Little wonder, then, that state and local governments are lobbying Congress for the right to tax not just Internet connectivity, but online sales as well. Earlier this week, Sen. Mike Enzi (R., Wyo.) introduced a bill that would impose a mandatory sales tax on Internet purchases. The “Sales Tax Fairness and Simplification Act” would levy a sales tax on all Internet purchases, one that would yield billions in revenues for states and municipalities who, according to Enzi at least, are going to collect them one way or another. “Are we implicitly blessing a situation where states are forced to raise other taxes, such as income or property taxes, to offset the growing loss of sales-tax revenue?” Enzi said at a U.S. Senate hearing yesterday. “I want to avoid that.”

Turns out a few of Enzi’s colleagues feel they’d like to avoid the legislation he’s proposed. Among them, Sen. Ted “Series of Tubes” Stevens (R., Alaska). He would like “to see an impregnable ban on taxes on the Internet,” he said, noting that “the Internet is not something you just dump something like taxes on–it’s not a truck.”

It’s worth noting as well that a sales tax on e-commerce is not the only issue here. Also on the table: the expiration this November of a 1998 law that dictates that local governments in the U.S. generally cannot tax Internet access.
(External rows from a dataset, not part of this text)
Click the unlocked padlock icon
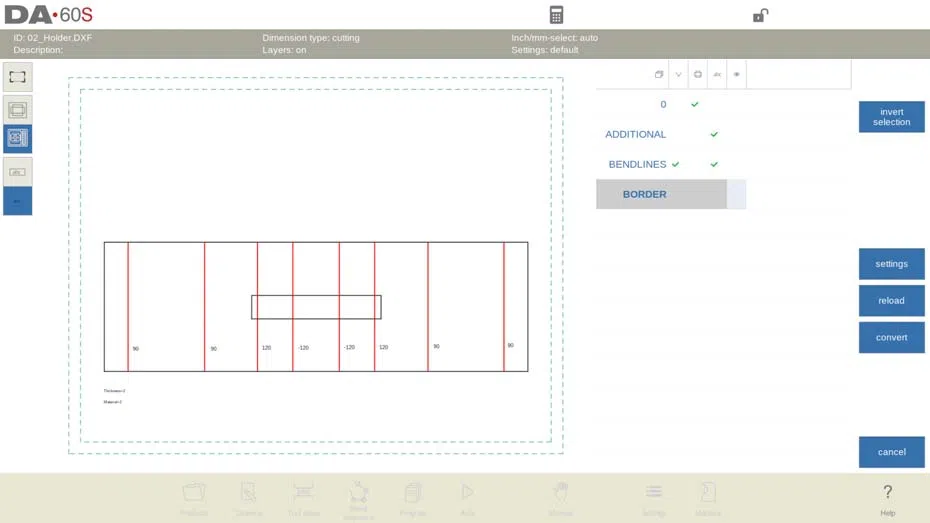 click(x=760, y=15)
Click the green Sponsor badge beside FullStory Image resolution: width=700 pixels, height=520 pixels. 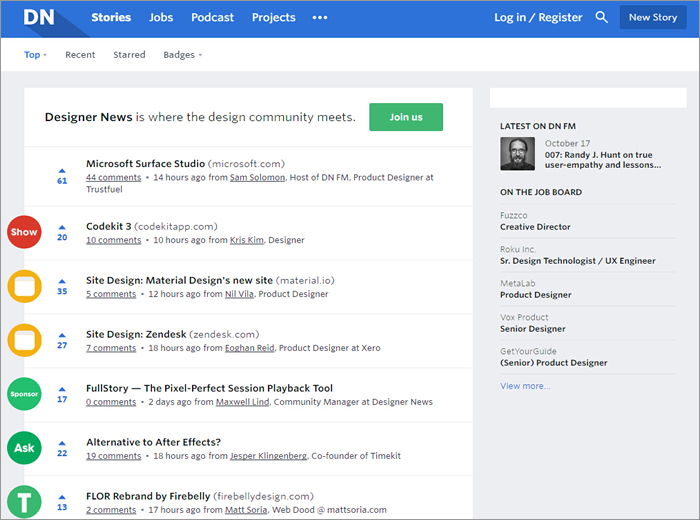pyautogui.click(x=24, y=394)
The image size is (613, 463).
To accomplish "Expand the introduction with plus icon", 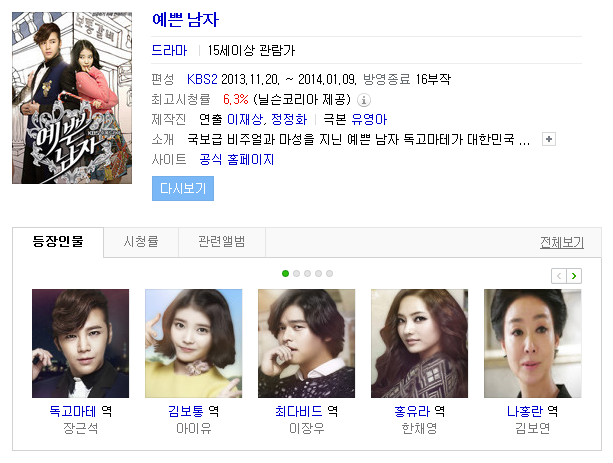I will [549, 139].
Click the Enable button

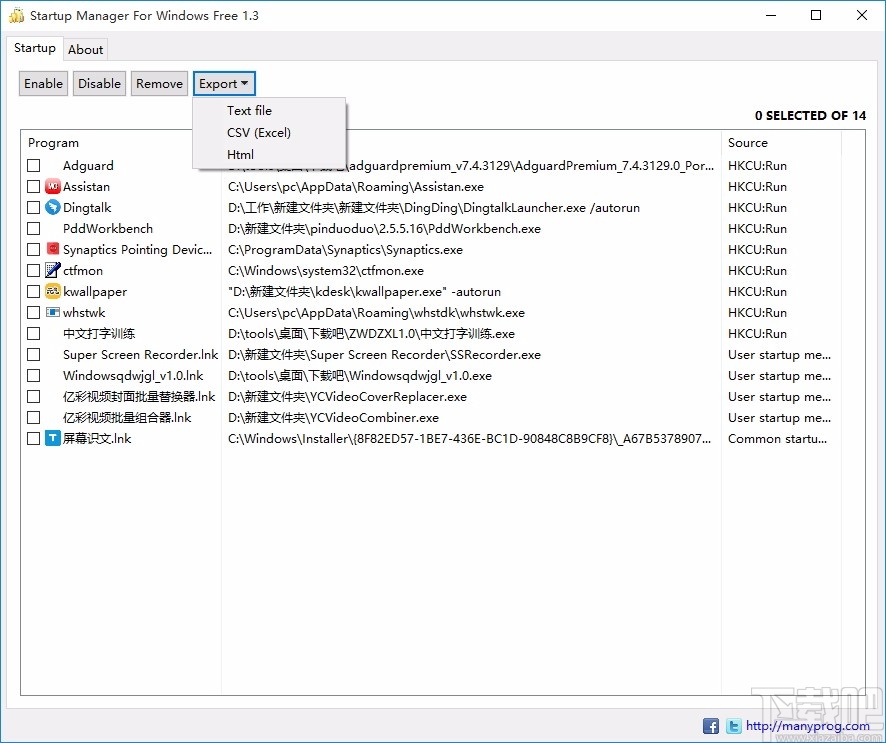click(x=43, y=83)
If the ban is allowed to expire as state tax collectors hope, we could end up paying an additional 30% for Internet access and, perhaps, even a tax on email (shudder). “They might say, ‘We have no interest in having taxes on email,’ but if we allow the prohibition on Internet taxes to expire, then you open the door on cities and towns and states to tax email or other aspects of Internet access,” said Sen. John Sununu (R., N.H.). “We need to be honest about what we’re endorsing and what we’re opposing.”

About John

John Paczkowski has been poking fun at the tech industry and the personalities that drive it since 1997. From 1999 to 2007, he wrote the award-winning tech news Web log Good Morning Silicon Valley for the San Jose Mercury News, Silicon Valley's daily newspaper.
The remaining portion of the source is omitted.